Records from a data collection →
******

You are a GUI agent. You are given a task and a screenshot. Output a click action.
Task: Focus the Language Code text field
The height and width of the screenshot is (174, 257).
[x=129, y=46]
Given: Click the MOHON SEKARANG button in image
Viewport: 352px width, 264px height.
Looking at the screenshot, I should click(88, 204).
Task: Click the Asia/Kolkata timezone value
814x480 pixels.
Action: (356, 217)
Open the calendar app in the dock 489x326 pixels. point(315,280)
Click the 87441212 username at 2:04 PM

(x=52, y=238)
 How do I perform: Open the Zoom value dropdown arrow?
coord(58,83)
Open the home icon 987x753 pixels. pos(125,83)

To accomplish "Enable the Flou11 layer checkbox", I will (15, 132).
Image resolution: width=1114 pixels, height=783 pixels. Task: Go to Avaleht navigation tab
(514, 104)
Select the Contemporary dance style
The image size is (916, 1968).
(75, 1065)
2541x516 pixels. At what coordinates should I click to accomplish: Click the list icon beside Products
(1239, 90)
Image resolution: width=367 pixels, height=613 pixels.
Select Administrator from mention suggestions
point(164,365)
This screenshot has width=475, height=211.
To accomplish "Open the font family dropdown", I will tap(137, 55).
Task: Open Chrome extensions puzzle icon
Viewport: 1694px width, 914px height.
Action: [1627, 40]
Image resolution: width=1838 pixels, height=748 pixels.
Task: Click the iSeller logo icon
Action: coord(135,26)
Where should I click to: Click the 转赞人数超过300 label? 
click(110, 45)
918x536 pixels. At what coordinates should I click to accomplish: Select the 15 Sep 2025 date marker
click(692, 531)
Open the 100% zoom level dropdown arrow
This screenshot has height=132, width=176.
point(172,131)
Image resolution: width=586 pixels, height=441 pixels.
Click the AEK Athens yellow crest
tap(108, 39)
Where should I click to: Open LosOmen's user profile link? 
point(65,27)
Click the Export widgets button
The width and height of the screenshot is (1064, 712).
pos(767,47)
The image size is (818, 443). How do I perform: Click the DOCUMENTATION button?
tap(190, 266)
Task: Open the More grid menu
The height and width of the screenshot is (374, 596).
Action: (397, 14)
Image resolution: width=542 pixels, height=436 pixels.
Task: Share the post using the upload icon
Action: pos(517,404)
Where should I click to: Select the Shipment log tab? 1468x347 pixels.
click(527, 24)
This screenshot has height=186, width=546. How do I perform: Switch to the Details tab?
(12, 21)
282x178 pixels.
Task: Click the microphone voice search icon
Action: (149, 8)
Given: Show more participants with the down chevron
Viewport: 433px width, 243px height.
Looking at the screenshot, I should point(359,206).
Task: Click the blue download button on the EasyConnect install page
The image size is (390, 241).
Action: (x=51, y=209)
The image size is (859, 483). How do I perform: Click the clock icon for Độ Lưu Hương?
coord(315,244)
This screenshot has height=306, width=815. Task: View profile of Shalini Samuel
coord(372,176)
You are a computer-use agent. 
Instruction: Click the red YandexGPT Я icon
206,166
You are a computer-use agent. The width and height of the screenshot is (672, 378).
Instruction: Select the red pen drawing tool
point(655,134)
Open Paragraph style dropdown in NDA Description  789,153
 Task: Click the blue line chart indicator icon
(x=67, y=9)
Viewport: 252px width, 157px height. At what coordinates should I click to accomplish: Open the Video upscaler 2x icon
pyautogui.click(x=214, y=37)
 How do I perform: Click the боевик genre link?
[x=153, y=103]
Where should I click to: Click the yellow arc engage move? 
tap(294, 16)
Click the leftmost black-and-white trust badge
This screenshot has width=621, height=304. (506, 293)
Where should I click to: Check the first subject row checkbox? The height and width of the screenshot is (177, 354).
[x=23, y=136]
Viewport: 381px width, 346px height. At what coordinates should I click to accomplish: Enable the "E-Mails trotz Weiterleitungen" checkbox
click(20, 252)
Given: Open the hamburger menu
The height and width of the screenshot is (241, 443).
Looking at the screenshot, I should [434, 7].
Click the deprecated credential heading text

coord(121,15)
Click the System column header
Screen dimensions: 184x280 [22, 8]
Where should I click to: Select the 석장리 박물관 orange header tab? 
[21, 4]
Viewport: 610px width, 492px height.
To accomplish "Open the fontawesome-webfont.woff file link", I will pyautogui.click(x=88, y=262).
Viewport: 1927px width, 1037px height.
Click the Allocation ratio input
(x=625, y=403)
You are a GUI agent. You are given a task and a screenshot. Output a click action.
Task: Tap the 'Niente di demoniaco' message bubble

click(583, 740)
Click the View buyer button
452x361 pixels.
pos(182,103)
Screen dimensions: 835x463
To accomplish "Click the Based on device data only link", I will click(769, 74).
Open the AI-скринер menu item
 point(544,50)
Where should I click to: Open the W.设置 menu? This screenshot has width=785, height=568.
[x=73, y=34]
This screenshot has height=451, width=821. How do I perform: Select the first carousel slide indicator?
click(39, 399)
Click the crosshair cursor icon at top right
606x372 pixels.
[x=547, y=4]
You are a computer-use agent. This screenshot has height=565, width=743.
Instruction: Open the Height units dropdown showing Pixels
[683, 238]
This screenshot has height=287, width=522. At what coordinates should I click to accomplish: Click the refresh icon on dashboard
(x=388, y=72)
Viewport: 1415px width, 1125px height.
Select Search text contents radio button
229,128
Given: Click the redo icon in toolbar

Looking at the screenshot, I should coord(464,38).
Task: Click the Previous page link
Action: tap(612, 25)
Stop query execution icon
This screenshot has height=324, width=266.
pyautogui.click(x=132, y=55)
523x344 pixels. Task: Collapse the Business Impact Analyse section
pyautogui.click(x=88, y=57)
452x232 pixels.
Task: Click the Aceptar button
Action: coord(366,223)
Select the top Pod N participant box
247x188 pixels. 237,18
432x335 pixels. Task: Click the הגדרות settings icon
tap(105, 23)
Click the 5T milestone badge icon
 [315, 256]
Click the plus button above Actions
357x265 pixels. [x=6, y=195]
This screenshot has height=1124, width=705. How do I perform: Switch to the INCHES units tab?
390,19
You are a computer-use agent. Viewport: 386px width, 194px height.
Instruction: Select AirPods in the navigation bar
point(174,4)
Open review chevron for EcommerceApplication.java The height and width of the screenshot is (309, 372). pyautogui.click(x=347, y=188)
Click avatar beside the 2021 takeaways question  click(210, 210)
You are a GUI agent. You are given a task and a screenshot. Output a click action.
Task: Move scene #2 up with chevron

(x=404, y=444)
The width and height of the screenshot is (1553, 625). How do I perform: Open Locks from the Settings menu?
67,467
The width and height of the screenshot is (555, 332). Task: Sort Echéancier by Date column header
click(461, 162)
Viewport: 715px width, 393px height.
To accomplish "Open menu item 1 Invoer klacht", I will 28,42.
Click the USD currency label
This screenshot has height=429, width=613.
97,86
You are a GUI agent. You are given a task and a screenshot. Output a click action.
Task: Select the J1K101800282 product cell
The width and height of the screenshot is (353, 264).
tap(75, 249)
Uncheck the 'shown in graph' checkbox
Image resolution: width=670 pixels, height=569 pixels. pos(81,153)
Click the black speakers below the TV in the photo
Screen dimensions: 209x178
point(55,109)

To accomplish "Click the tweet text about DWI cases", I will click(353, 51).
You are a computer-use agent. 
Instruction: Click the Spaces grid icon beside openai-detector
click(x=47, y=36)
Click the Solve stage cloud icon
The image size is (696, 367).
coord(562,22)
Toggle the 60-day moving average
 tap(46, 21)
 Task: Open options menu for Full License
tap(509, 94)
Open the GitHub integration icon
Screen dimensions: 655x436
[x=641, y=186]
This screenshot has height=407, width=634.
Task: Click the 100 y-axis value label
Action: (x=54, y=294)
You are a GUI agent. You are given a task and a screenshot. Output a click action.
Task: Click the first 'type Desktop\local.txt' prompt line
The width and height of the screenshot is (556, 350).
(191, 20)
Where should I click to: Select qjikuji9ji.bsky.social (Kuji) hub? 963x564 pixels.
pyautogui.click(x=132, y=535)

******

WHAT YOU ARE ASKED TO DO →
Nothing but the lines from the one holding "Task: Click the first" to the end of the entries should be output, each exactly as it appears.

SOLUTION BELOW →
Task: Click the first 'type Desktop\local.txt' prompt line
The width and height of the screenshot is (556, 350).
(191, 20)
Where should I click to: Select qjikuji9ji.bsky.social (Kuji) hub? 963x564 pixels.
pyautogui.click(x=132, y=535)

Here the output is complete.